- [Data for this exercise]:

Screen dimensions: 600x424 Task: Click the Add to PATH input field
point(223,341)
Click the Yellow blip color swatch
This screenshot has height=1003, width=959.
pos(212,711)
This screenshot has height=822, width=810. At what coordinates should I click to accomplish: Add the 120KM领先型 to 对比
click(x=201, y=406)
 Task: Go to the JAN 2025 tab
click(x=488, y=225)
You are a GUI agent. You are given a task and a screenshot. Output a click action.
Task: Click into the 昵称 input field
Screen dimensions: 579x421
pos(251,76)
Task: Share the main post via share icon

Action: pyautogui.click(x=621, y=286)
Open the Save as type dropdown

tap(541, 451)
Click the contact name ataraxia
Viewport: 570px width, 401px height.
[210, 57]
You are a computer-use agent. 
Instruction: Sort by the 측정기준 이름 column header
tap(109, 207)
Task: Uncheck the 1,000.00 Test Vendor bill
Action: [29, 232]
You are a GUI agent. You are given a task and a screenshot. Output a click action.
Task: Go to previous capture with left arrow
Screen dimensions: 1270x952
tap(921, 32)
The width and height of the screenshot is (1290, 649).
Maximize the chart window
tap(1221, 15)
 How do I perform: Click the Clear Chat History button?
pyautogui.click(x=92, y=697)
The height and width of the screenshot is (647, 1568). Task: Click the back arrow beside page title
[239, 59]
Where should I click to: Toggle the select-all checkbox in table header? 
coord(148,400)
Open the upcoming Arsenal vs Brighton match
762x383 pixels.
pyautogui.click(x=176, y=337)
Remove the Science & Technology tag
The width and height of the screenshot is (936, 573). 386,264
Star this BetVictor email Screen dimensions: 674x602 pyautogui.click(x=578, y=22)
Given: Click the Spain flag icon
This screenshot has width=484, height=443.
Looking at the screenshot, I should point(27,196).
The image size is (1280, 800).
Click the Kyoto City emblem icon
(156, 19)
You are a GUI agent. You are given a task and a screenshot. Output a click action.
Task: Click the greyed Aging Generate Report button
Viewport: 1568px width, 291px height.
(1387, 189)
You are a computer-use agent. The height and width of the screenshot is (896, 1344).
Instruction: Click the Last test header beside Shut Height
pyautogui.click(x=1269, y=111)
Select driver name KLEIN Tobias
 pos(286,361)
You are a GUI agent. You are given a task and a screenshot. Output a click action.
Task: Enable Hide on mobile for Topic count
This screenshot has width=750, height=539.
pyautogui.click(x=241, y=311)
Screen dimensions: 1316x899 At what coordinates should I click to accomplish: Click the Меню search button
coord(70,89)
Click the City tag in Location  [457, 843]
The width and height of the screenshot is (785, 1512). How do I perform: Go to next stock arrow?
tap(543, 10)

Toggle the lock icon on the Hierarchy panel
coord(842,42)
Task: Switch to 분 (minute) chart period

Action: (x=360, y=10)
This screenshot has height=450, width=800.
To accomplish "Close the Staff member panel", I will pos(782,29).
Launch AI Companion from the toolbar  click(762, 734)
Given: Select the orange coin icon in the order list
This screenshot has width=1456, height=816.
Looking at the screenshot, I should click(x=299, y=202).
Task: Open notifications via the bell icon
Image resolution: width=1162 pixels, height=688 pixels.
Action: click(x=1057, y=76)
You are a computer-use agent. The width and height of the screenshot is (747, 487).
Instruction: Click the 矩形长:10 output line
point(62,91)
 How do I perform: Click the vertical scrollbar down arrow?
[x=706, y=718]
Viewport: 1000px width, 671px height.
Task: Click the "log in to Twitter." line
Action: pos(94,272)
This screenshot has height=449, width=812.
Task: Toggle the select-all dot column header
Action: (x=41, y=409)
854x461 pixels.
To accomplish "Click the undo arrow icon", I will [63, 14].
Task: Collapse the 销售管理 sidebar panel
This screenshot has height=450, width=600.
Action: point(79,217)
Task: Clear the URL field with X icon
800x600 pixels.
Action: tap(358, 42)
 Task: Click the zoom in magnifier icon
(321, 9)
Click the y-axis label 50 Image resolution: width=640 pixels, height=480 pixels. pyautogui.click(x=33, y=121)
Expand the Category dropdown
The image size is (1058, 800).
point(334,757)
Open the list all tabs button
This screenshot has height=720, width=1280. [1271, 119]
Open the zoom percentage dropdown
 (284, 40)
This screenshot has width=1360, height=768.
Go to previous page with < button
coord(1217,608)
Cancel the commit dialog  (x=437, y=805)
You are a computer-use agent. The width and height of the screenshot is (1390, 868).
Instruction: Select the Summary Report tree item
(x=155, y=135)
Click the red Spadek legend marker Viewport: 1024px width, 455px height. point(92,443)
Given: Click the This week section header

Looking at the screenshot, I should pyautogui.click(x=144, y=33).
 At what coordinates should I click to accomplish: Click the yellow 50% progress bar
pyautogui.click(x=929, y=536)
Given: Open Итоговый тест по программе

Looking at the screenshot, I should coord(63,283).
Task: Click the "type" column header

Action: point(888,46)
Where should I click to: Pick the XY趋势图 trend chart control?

- [Task to complete]: Whenever a line in the entries above includes the word "will", pull that line out.

- [Written response]:
To accomplish "Close the Staff member panel", I will pos(782,29).
To accomplish "Click the undo arrow icon", I will [63, 14].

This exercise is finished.